Data extract ::
☆ ☆ ☆ ☆

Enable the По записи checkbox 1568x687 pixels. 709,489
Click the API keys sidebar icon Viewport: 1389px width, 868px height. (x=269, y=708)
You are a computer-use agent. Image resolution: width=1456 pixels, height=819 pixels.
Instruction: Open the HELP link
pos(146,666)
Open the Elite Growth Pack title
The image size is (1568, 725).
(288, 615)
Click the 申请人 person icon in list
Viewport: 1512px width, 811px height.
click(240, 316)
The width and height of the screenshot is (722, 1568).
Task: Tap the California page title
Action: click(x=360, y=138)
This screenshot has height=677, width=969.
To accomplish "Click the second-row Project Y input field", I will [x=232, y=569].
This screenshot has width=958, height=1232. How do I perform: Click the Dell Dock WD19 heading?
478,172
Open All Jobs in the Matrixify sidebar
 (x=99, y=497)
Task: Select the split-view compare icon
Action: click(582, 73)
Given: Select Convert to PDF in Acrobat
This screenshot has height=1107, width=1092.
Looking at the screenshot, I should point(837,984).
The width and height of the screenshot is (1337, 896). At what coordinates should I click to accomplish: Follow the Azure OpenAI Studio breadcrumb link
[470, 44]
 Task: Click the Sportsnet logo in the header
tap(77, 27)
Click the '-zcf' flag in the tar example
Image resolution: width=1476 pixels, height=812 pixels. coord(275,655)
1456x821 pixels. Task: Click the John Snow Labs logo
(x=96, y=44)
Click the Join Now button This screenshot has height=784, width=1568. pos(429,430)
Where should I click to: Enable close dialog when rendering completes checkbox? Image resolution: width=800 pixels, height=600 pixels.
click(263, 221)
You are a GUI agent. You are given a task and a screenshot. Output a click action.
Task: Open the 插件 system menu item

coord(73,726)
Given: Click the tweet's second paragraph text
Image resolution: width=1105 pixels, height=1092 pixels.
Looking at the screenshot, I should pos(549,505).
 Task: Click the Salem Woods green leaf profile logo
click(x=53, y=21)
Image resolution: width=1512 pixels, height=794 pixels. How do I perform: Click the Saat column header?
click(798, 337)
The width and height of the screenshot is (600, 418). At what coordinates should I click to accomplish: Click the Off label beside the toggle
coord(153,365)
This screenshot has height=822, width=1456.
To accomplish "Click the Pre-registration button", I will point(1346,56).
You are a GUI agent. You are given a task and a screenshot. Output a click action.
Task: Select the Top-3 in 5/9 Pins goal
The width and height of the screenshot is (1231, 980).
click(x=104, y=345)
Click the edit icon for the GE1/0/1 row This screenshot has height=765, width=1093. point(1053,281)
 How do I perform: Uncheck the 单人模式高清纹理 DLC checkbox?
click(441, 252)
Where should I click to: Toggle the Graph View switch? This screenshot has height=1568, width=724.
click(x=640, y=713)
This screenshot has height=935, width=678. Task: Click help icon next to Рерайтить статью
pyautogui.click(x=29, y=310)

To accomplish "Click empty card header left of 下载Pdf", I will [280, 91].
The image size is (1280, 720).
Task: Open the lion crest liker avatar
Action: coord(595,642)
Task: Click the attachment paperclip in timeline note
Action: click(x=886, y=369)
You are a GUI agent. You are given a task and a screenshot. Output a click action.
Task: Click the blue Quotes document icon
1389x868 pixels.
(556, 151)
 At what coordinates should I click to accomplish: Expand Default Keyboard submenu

☆ ☆ ☆ ☆

Your instructions :: Copy the entries word for word, from the very first line down to the line containing "(x=96, y=44)", including both ends.

Final result ::
Enable the По записи checkbox 1568x687 pixels. 709,489
Click the API keys sidebar icon Viewport: 1389px width, 868px height. (x=269, y=708)
You are a computer-use agent. Image resolution: width=1456 pixels, height=819 pixels.
Instruction: Open the HELP link
pos(146,666)
Open the Elite Growth Pack title
The image size is (1568, 725).
(288, 615)
Click the 申请人 person icon in list
Viewport: 1512px width, 811px height.
click(240, 316)
The width and height of the screenshot is (722, 1568).
Task: Tap the California page title
Action: click(x=360, y=138)
This screenshot has height=677, width=969.
To accomplish "Click the second-row Project Y input field", I will [x=232, y=569].
This screenshot has width=958, height=1232. How do I perform: Click the Dell Dock WD19 heading?
478,172
Open All Jobs in the Matrixify sidebar
 (x=99, y=497)
Task: Select the split-view compare icon
Action: click(582, 73)
Given: Select Convert to PDF in Acrobat
This screenshot has height=1107, width=1092.
Looking at the screenshot, I should point(837,984).
The width and height of the screenshot is (1337, 896). At what coordinates should I click to accomplish: Follow the Azure OpenAI Studio breadcrumb link
[470, 44]
 Task: Click the Sportsnet logo in the header
tap(77, 27)
Click the '-zcf' flag in the tar example
Image resolution: width=1476 pixels, height=812 pixels. coord(275,655)
1456x821 pixels. Task: Click the John Snow Labs logo
(x=96, y=44)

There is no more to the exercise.